:: Exercise instructions ::
Go to the line holding "The width and" in the data below. Return it and each line after it through the last, exactly, and skip the pictures.

:: Provided records ::
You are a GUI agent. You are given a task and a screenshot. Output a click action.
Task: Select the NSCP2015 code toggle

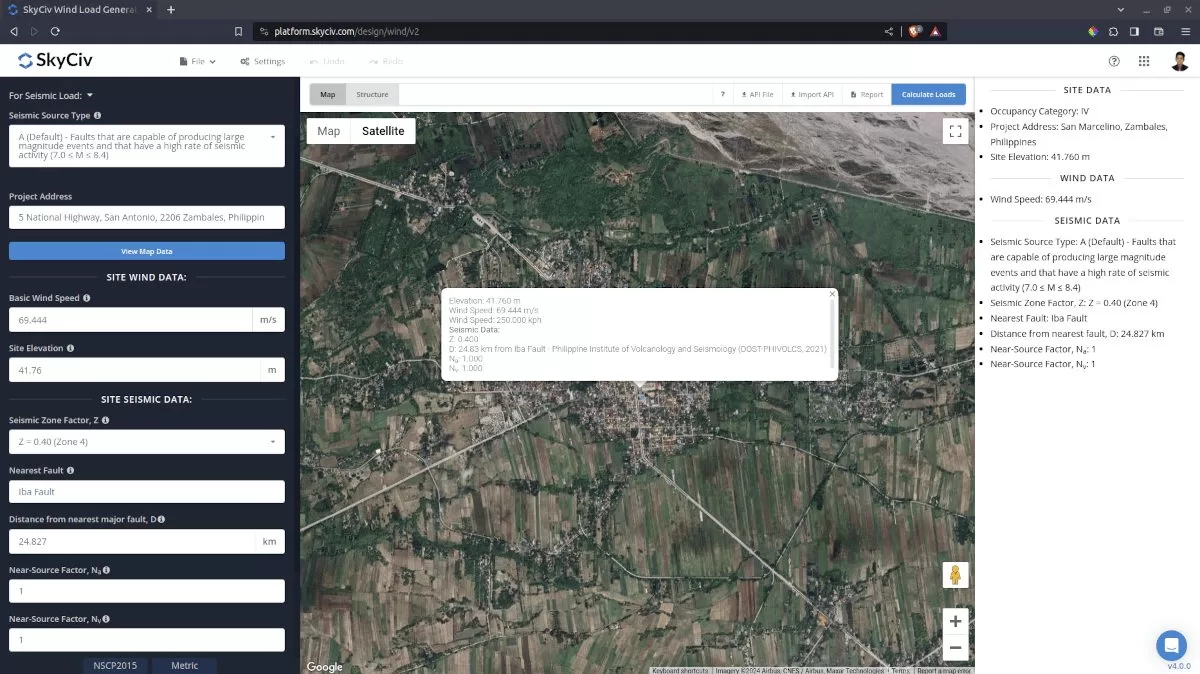(x=114, y=664)
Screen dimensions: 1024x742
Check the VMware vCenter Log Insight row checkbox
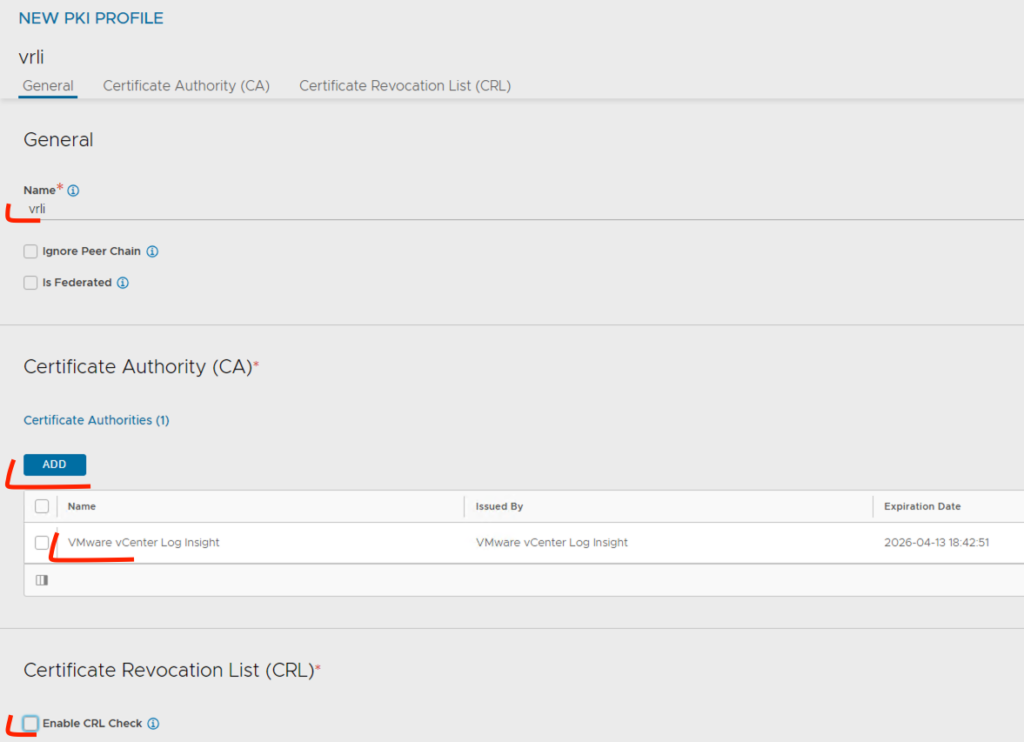(42, 543)
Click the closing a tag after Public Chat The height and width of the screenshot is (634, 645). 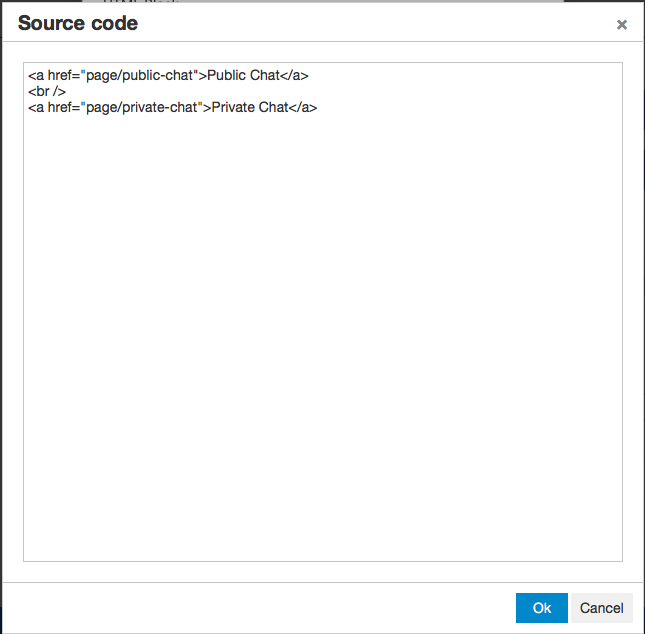pos(295,76)
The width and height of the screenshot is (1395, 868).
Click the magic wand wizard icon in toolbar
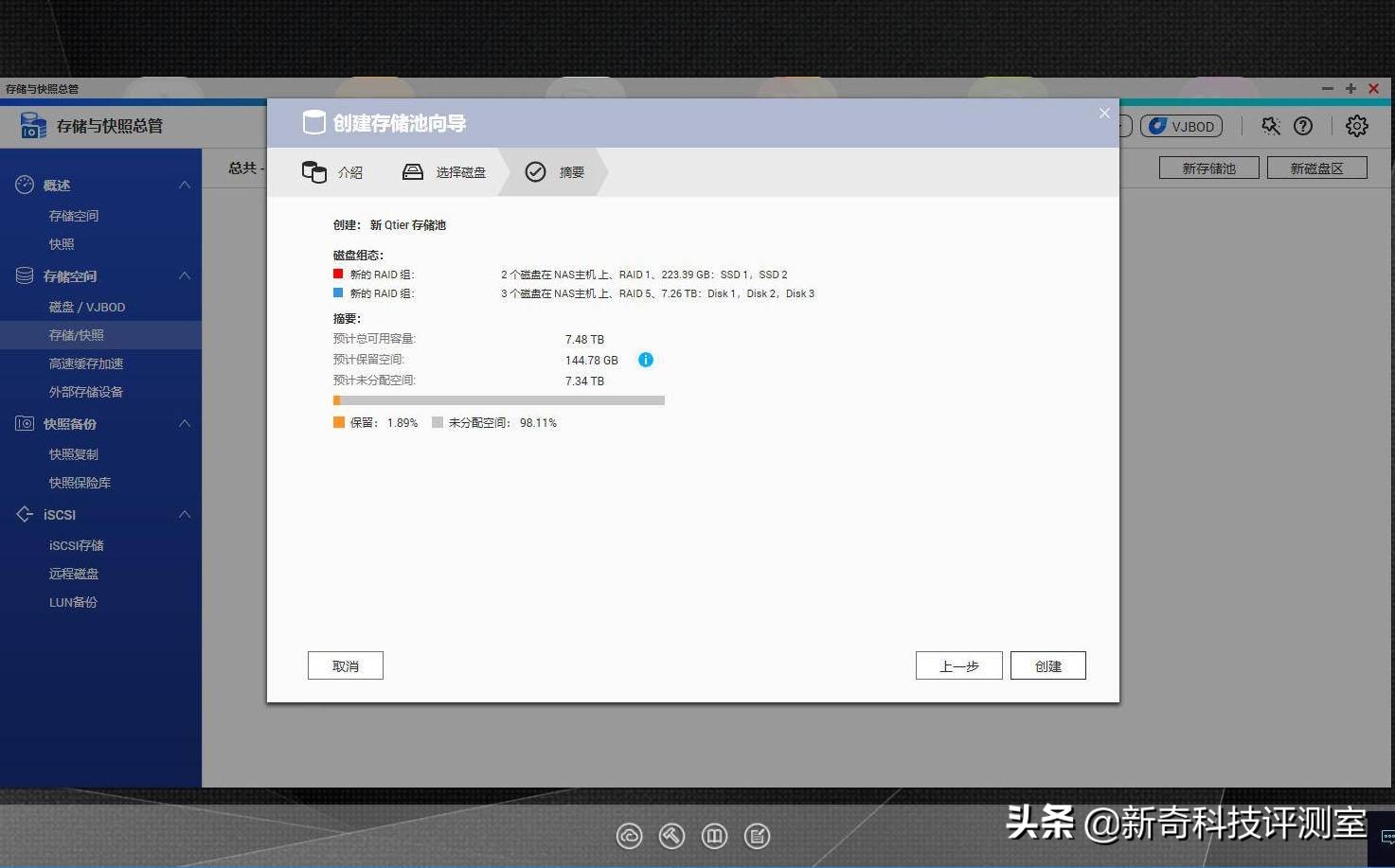pos(1269,125)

:: Worked solution ::
The width and height of the screenshot is (1395, 868).
Click the magic wand wizard icon in toolbar
pos(1269,125)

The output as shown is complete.